The recipe comes from the Green Living Australia website, tweaked with tapioca starch slightly to thicken it up.

 

coconut yoghurt
 
prep time
cook time
total time
 
author:
recipe type: breakfast
ingredients
  • 2 cans coconut milk or cream
  • ¾ tablespoons sugar (or other sweetener of your choice. This is food for the culture not a sweetener. It won't make the yoghurt sweet and you cannot leave it out or use artificial sweeteners.)
  • 2 teaspoons pectin powder
  • 2 tablespoons tapioca starch
  • 1 knife tip of culture (this is a very tiny amount)
instructions
  1. Mix the sugar with the pectin. This will help when mixing it into the coconut cream. It tends to clump easily. If you use a different sweetener for food for the culture you'll need to be extra careful when you whisk in the pectin.
  2. Put the contents of the cans of coconut cream into a large bowl. Beat with a whisk to remove the lumps.
  3. Sprinkle the pectin/sugar mix into the bowl a little bit at a time and whisk well after each addition.
  4. Rinse the cans out with about 100ml of warm water and mix this with the tapioca. Whisk this back into the mix.
  5. Whisk in the culture,
  6. Pour into a container (I have a 1 litre EasiYo jar from my yogurt making days) and put into a yoghurt maker/warm spot for at least 12 hours. Taste. If you'd like it more tart then just keep it warm for another few hours.
  7. Refrigerate. It will thicken up a bit more in the refrigerator.
notes
The pectin and tapioca starch are here to help thicken the final yoghurt. Coconut cream/milk doesn't set like cow's milk. The bacteria will make the sour flavour, but there are no milk proteins to curdle, so we need a starch to help give body, otherwise it will be runny. Tapioca starch doesn't need a lot of cooking out, the heat from the warm water you use to mix it will work fine and not leave any floury taste.

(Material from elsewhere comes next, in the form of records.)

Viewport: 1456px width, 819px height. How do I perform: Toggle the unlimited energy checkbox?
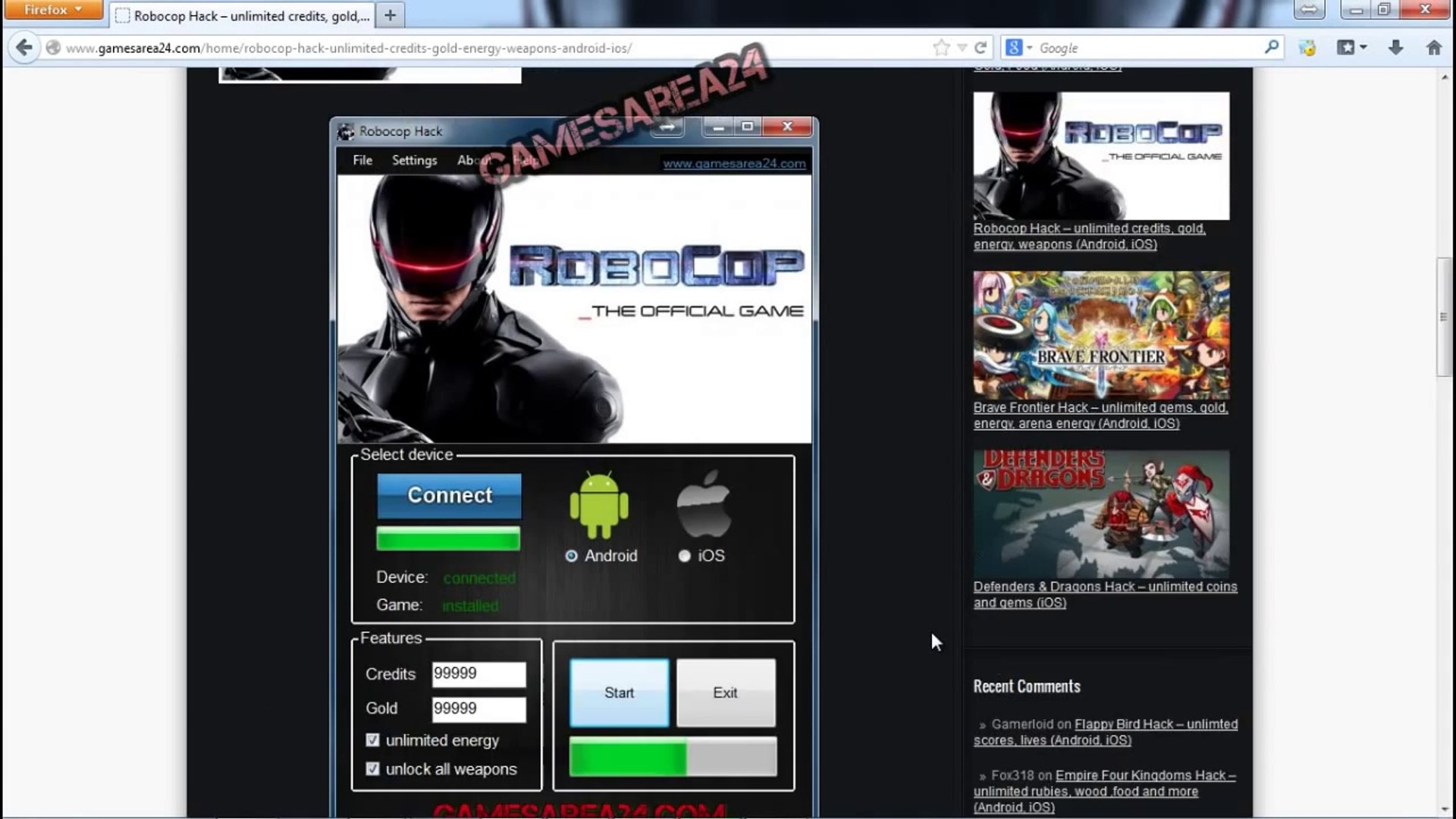[x=372, y=740]
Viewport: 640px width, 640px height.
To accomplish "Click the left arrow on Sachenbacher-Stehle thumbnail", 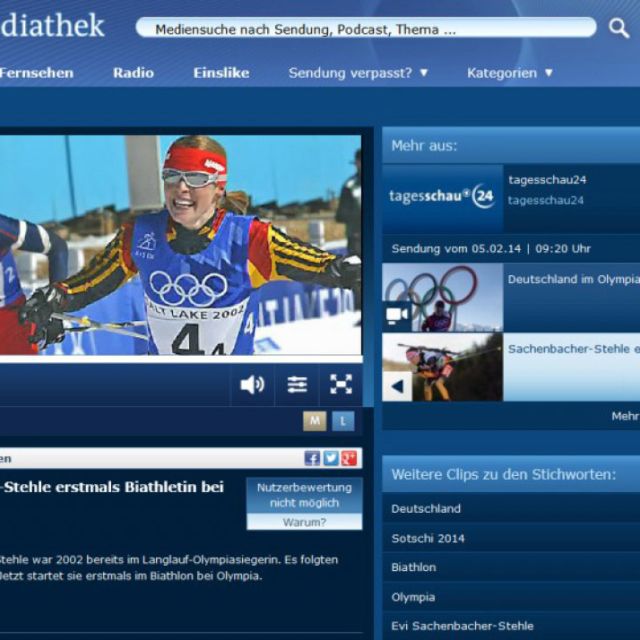I will [397, 386].
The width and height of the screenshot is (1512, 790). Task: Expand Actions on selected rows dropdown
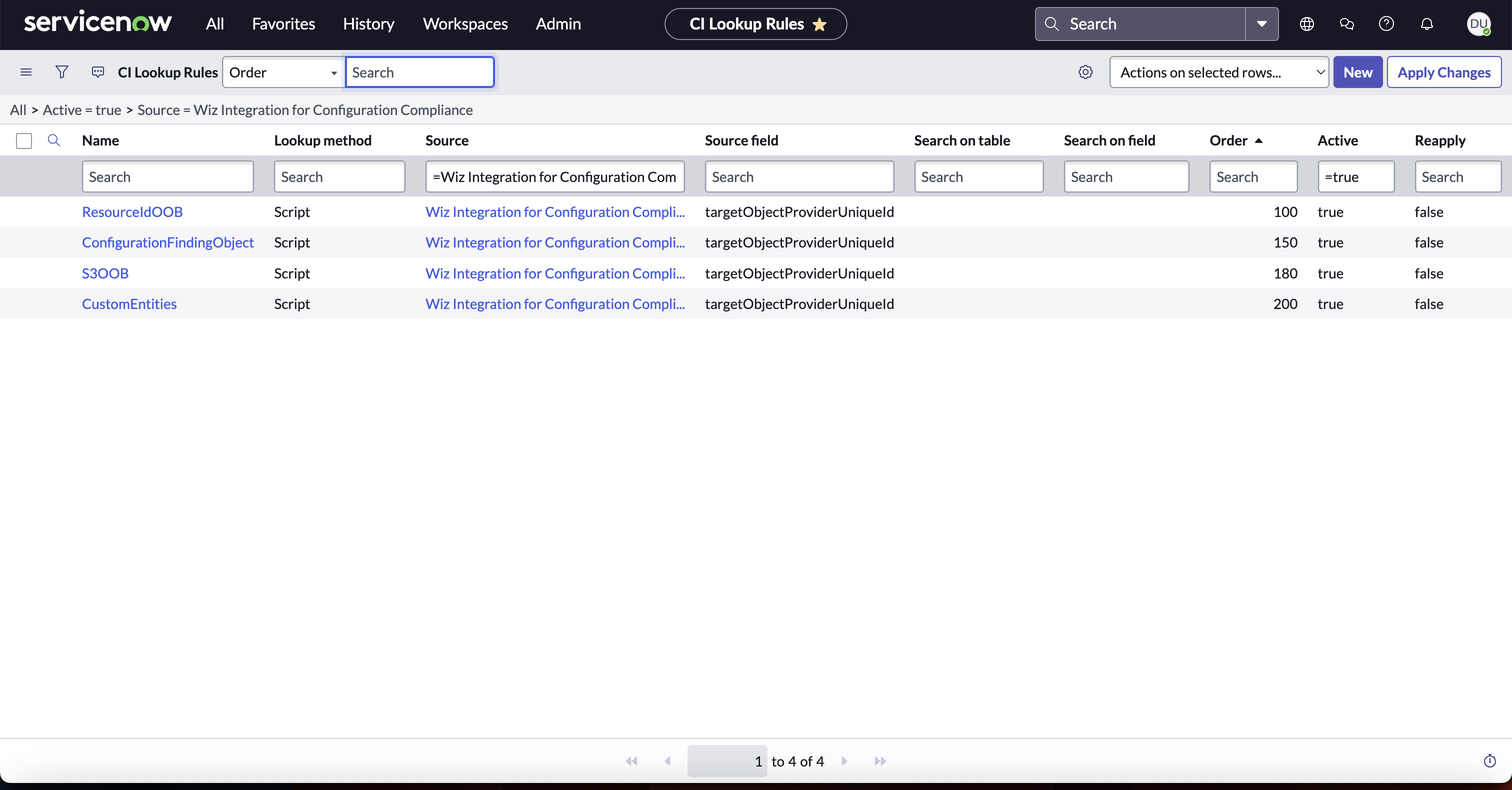pyautogui.click(x=1218, y=72)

I'm using an old EasiYo yoghurt maker to make this and it works well. It is really just a big thermos flask that will fit a jar inside. If using an EasiYo yoghurt maker only fill the boiling water to below the baffle, not as per the instructions which say to fill above. The yoghurt makers are cheap, around $20 and well worth the investment.

The yoghurt can vary in thickness depending on the brand of coconut milk you use. If it is too runny, just strain it through some cheesecloth or Chux in a strainer. You'll end up with nice thick yoghurt.